* **DO THIS**
Return the lines of the data below exactly, from the line containing "Given: Open the" through the line containing "will (x=63, y=176).", including both.

A run of data
===============
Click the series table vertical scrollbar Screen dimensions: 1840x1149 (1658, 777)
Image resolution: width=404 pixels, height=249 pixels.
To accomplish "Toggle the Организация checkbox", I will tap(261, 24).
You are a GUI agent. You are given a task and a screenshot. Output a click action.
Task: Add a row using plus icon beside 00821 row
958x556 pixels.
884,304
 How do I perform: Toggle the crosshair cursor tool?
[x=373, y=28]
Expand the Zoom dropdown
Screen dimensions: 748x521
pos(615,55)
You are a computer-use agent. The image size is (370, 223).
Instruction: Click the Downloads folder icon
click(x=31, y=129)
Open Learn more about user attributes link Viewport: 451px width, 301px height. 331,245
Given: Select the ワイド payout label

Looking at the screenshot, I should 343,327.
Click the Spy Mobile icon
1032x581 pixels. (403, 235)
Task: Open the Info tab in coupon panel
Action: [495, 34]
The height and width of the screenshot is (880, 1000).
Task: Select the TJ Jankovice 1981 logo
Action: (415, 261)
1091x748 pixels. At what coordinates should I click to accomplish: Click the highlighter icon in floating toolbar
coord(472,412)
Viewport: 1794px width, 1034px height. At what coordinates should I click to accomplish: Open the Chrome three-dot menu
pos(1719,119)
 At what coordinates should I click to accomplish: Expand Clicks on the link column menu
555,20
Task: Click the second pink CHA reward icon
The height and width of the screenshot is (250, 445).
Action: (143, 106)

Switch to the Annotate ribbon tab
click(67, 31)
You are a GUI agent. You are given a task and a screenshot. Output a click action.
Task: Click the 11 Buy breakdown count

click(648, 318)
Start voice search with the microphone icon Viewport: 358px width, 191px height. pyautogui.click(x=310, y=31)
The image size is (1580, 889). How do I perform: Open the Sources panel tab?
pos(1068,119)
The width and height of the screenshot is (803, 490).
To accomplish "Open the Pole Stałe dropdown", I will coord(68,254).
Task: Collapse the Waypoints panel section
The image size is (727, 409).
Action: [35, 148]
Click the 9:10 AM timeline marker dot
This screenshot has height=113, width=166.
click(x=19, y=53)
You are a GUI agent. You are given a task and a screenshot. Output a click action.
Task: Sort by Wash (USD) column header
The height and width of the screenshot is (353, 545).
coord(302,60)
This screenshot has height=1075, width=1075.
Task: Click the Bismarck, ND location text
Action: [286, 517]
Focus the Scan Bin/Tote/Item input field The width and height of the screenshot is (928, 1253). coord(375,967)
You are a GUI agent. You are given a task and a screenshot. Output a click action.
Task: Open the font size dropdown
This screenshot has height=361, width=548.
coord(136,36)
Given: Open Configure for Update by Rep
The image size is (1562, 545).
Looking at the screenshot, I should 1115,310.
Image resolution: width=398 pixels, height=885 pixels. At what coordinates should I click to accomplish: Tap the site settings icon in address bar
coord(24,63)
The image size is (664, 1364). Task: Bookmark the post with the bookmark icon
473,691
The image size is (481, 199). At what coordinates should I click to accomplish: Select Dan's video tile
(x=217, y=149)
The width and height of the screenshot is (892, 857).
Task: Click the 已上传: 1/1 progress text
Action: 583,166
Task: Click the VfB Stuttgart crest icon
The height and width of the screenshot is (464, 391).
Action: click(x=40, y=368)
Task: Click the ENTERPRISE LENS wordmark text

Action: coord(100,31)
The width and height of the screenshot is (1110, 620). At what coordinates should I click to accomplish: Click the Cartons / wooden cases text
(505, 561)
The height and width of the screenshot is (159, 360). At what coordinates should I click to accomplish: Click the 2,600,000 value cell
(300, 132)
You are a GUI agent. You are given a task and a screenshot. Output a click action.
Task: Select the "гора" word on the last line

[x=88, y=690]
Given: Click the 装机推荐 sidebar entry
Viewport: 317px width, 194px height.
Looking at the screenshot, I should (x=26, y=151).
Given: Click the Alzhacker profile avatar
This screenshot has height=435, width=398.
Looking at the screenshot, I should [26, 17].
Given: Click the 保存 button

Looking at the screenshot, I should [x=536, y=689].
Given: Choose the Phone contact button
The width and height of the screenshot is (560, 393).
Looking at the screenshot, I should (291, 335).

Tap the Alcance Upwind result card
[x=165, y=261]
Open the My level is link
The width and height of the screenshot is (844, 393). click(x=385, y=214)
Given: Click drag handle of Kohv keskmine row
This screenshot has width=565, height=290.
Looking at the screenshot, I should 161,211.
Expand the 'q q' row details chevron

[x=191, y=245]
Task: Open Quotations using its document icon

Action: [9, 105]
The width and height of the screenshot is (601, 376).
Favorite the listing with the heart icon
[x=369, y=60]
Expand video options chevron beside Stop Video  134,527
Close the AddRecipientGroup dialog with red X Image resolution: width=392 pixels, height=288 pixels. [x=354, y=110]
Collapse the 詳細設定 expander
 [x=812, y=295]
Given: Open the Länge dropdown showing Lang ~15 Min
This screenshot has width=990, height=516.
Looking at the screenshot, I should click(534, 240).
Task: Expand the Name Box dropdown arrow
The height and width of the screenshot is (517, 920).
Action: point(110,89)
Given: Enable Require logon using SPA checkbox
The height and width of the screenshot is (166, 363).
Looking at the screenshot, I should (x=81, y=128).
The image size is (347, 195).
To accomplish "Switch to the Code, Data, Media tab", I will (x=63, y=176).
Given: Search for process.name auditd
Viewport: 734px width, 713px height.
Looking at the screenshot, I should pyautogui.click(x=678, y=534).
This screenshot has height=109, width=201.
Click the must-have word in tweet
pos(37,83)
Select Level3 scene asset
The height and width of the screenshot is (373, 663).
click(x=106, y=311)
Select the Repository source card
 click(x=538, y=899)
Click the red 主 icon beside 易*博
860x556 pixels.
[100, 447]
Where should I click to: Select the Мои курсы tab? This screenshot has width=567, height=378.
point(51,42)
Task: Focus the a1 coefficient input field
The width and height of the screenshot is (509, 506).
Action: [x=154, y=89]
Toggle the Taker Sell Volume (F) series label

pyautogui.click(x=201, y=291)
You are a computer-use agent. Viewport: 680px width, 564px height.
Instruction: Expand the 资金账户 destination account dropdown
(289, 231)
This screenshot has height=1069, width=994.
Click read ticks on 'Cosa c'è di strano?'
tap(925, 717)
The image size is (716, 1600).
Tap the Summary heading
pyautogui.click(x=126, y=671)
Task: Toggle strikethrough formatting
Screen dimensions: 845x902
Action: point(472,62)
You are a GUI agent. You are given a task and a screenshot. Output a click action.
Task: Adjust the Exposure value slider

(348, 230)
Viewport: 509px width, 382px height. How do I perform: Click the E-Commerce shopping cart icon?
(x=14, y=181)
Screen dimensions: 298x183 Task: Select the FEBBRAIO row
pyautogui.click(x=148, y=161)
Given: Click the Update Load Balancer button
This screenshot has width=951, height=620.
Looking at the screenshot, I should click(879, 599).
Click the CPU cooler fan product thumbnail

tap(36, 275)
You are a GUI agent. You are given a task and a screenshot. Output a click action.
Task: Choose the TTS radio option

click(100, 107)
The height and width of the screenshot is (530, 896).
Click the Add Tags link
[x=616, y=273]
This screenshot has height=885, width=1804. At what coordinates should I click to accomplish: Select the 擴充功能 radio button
===============
* **EXERCISE RESPONSE**
Given: Open the Länge dropdown showing Lang ~15 Min
This screenshot has width=990, height=516.
Looking at the screenshot, I should click(534, 240).
Task: Expand the Name Box dropdown arrow
The height and width of the screenshot is (517, 920).
Action: point(110,89)
Given: Enable Require logon using SPA checkbox
The height and width of the screenshot is (166, 363).
Looking at the screenshot, I should (x=81, y=128).
The image size is (347, 195).
To accomplish "Switch to the Code, Data, Media tab", I will (x=63, y=176).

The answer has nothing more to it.